- Material for this exercise
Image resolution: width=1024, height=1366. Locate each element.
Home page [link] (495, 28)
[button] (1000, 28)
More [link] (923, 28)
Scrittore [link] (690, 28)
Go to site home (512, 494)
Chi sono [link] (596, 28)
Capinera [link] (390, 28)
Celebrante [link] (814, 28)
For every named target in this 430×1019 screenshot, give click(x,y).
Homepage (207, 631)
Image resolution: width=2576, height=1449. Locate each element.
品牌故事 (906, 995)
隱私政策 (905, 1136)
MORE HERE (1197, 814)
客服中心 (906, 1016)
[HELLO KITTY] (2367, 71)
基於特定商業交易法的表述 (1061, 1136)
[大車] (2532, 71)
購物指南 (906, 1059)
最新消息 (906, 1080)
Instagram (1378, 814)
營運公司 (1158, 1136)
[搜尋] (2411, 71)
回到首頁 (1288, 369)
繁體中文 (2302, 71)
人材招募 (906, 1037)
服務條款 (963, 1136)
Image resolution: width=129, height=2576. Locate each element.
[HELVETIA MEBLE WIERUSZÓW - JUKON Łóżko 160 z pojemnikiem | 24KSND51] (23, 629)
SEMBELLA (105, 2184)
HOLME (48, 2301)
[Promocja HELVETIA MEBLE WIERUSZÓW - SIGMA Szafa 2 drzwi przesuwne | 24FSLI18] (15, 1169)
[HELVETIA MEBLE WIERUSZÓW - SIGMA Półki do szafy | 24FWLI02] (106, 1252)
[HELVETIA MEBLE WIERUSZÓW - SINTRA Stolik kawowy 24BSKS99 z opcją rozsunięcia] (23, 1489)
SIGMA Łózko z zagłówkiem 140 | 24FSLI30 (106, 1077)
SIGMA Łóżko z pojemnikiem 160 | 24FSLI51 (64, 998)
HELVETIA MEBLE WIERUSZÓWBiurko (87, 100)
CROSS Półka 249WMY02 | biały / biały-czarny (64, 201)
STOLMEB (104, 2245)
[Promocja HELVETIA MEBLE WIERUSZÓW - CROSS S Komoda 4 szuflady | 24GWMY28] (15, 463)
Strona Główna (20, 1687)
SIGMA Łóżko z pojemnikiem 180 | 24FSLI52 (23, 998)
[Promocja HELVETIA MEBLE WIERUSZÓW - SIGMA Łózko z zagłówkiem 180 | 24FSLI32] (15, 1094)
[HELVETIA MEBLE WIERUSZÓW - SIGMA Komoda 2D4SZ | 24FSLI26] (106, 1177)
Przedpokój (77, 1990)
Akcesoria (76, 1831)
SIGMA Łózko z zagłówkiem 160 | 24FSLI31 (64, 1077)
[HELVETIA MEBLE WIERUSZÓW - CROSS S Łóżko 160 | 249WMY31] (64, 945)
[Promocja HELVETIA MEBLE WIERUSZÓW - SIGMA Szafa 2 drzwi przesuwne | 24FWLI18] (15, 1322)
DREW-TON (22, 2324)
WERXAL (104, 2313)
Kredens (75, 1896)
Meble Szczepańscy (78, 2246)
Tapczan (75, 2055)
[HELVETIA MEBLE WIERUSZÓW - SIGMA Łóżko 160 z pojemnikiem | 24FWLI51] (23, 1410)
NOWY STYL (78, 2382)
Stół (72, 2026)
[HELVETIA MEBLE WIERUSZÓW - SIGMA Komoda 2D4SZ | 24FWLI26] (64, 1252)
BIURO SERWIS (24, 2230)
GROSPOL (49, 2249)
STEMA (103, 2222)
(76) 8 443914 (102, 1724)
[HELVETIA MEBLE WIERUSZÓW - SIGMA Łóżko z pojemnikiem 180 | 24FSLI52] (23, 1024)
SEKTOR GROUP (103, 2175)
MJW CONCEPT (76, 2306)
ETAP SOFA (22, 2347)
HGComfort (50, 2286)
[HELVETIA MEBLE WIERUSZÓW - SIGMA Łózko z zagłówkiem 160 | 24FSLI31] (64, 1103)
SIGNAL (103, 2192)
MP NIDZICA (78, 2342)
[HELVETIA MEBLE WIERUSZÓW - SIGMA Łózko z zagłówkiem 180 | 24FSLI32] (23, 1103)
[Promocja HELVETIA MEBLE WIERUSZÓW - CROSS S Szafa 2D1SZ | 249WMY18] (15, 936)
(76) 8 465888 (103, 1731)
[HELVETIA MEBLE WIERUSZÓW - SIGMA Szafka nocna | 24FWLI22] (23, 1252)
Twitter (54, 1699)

- The problem
Look over the records above and copy each line that includes the string "resolution".

- Result below
Image resolution: width=1024, height=1366. Locate each element.
Image resolution: width=2576, height=1449. Locate each element.
Image resolution: width=129, height=2576. Locate each element.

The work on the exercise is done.